Argonne, Oak Ridge labs sweep HPC Challenge
- By Joab Jackson
- Nov 20, 2008
AUSTIN, Texas ' The Defense Advanced Research Projects Agency's High Performance Computing Challenge has recognized supercomputers at the Energy Department's Argonne National Laboratory and Oak Ridge National Laboratory for their superior performance.
The winners were announced at the SC 08 supercomputing conference held here this week.
Unlike the biannual Top500 list of supercomputers
, which uses a single metric
to rank the performance of supercomputers, the HPC Challenge evaluates machines in four categories, with each category representing the best performance for that benchmark. Program organizers say using a variety of tests to gauge specific aspects of supercomputer memory better reflects the range of ways supercomputers are used today.
"A programmer who needs to get good performance out of a supercomputer needs to be aware of this memory hierarchy," said Jeremy Kepner, an HPC Challenge contributor and a researcher at the Massachusetts Institute of Technology's Lincoln Laboratory.
Argonne's BlueGene/P, an IBM system with 163,840 cores, took two of the awards. One was for the category of global random access to memory
, a test that involves writing data to random parts of memory. It is measured in giga-updates per second (GUPS). BlueGene/P scored 103 GUPS.
Runners-up in that category were Lawrence Livermore National Laboratory's BlueGene/L machine, which executed 35 GUPS, and Sandia National Laboratories' Red Storm, a Cray XT3 machine that pumped out 34 GUPS.
The second category the Argonne BlueGene/P won was the global fast Fourier transform
(FFT) category. The test measures how quickly a system can execute a discrete Fourier transform, a method of transforming one function into another. BlueGene/P executed at a rate of 5,080 billion floating point operations per second (gigaflops).
Runners-up in the FFT category were Sandia's Red Storm, which stormed up 2,870 gigaflops for the job, and Oak Ridge National Laboratory's Jaguar, a Cray XT5 implementation running at 2,773 gigaflops.
Oak Ridge's Jaguar, with 150,152 cores, also topped two categories. One was for best performance in the High Performance Linpack (HPL) test
, in which it rocked 902 trillion floating point operations per second (teraflops).
Runners-up in that category were Lawrence Livermore's BlueGene/L at 259 teraflops and Argonne's BlueGene/P at 191 teraflops.
The other category Jaguar aced was the stream
category, which measures the sustainable rate at which data can be moved to and from memory to the processor. The Cray provided a stream of 330 terabytes/sec. Runners-up were Lawrence Livermore's BlueGeneL, which streamed 160 terabytes/sec, and Argonne's BlueGene/P, which delivered 130 terabytes/sec.

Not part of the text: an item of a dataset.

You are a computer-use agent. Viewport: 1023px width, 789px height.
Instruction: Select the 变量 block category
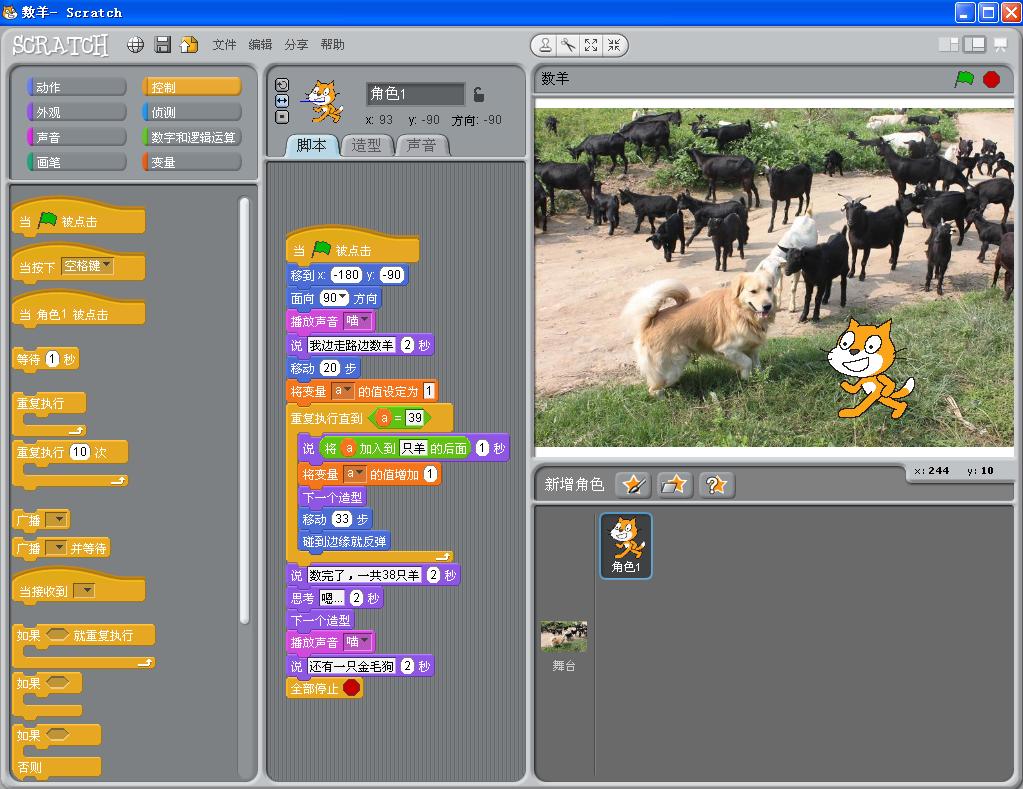tap(192, 162)
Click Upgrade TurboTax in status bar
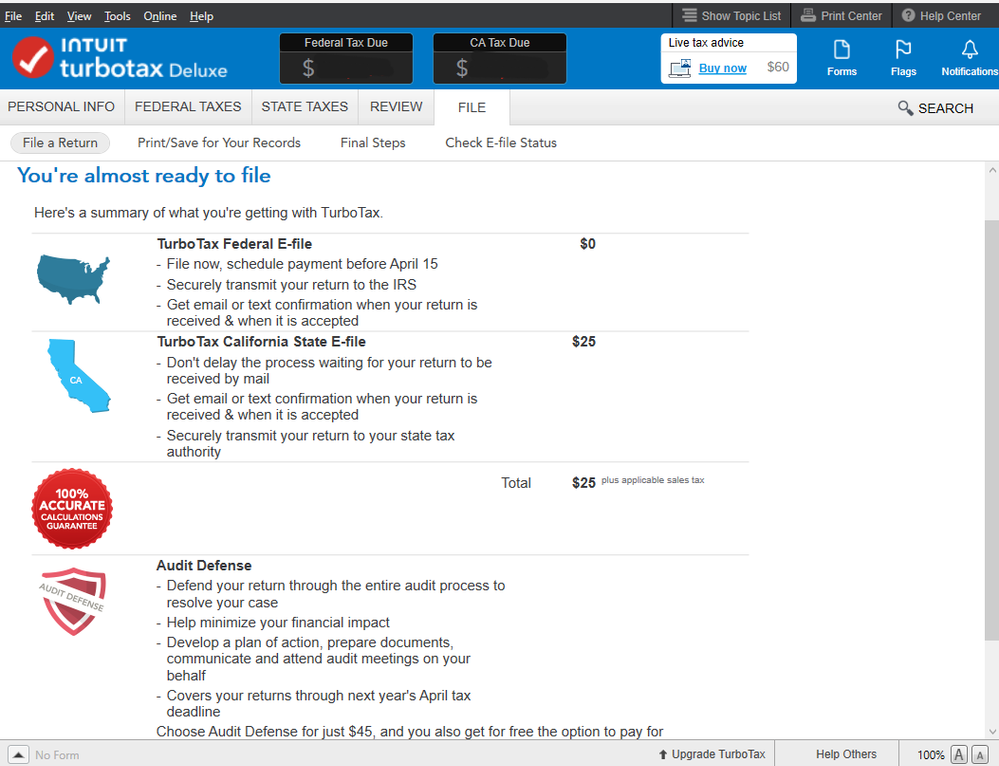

Funded by DARPA, the National Science Foundation and DOE, the HPC Challenge was developed to provide a well-rounded set of benchmarks to gauge supercomputer performance. Each of the seven benchmarks
developed for the HPC Challenge measure a different aspect of supercomputer performance.
The four benchmarks used for the latest challenge are the ones that most typify different aspects of performance in today's systems, the organizers say. The HPL benchmark tests the power of a system's processors; the stream benchmark tests the bandwidth of local memory, such as caches; the FFT benchmark tests the computer's overall bisection bandwidth; and the random memory access benchmark tests the latency of the network and the memory subsystems.
Robert Lucas, an HPC Challenge organizer who is director of computational sciences at the University of Southern California's Information Sciences Institute, said the Linpack test the Top500 uses might no longer be the one that most closely approximates the average workload on today's supercomputers. Instead, most high-performance computer applications make heavier use of random memory access, making that test a better approximation of HPC performance, he said.
Each prize came with a $750 cash award, provided by information technology analysis firm IDC.
Joab Jackson is the senior technology editor for Government Computer News.